DOCUMENT EXTRACT:
--- START ---

I wanted to write a quick note as I’m getting everything together. I don’t have all the details, but should in the course of the next few weeks to one month. I will be opening my own Family Practice office in Portage, with a proposed start date of January 1st, 2022. It will be a form of care called Direct Primary Care. My office will not be associated with Aspirus at all; they will be two different businesses, so no one at Aspirus will be able to answer questions about it. As a disclaimer, I am not recommending anyone leave Aspirus nor am I soliciting any patients from the Aspirus healthcare system.

The practice I am building is a new, innovative approach to healthcare that challenges this whole concept of assembly line medicine and instead, really puts an emphasis back on the doctor-patient relationship. So what sets direct primary care practices apart is that we do not require or bill through insurance at all. The reason for that is insurance dictated healthcare comes with a lot of baggage — really opaque billing. That’s hard for families. People have high copays, surprise medical bills. There’s a lot of paperwork, administrative burden and costs associated with that…and long wait times, just for very short, rushed visits (I’m sure every patient has been through that). And a lot of that is really not at the hands of doctors or nurses, but really an insurance issue. So what direct primary care does is it tries to sort of remove that insurance middleman, to improve patient access and give people a more personal primary care experience, while also saving them a lot of money. Think $65 for an Xray paid immediately on the spot instead of $900, as I was charged the last time I got an Xray, and the bill didn’t come until 2 months later when I wasn’t expecting a bill like that. Will insurance pay for it, or won’t they? Was the diagnosis code correct? etc.

The way we work is that we use a monthly membership fee with completely transparent pricing. So a flat, affordable monthly membership fee covers pretty much everything I do at the office. Everything from routine physicals, preventive care, chronic care like diabetes, hypertension, sick visits, illness, injury, even things like procedures — all of that is included in that membership fee. What that means for patients is they have predictable healthcare costs that they can budget for just like a gym membership or Netflix or anything that’s a membership. They’re not getting those surprise bills and it also is giving them this access. I will also have access to steeply discounted medications, imaging, preventive care studies. I will limit my practice to 500 people, which allows me to let patients call me or text me or email me and they know me and I know them. And then from my perspective, it means I can see fewer patients. I can sit with them longer, and be a little bit more intentional in my visits and spend my time listening and looking them in the eyes instead of checking boxes and running room to room. It’s really something that benefits both doctors and patients.

I wanted to get this out there because I have resigned from Aspirus, and wanted to make sure I’m communicating with my community about what’s going on. Again, I’m busy tying up some loose ends but will have details soon.

--- END ---

WORK REQUEST: Read the note about the new Direct Primary Care practice. For each statement below, say whether it agrees with the note, and quote the words that decide it. 1. The practice will bill patients' insurance. 2. The practice will take no more than 500 people. 3. The office will be part of Aspirus.

DATA SECTION:
--- START ---

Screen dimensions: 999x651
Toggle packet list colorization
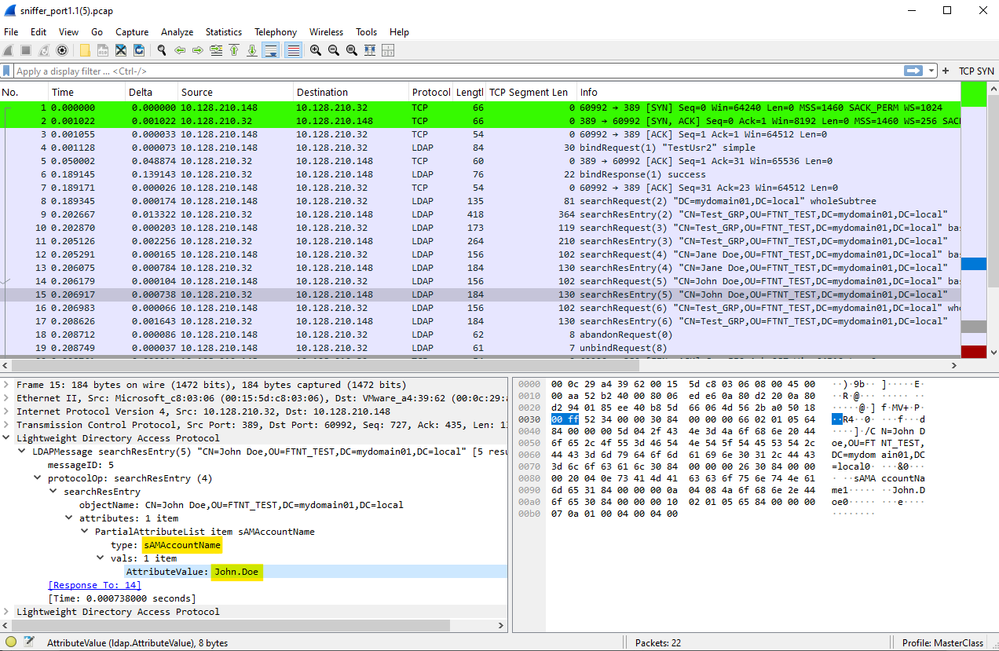(x=293, y=50)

--- END ---

SOLUTION TO THE EXERCISE:
1. No: "we do not require or bill through insurance at all"
2. Yes: "I will limit my practice to 500 people"
3. No: "My office will not be associated with Aspirus at all"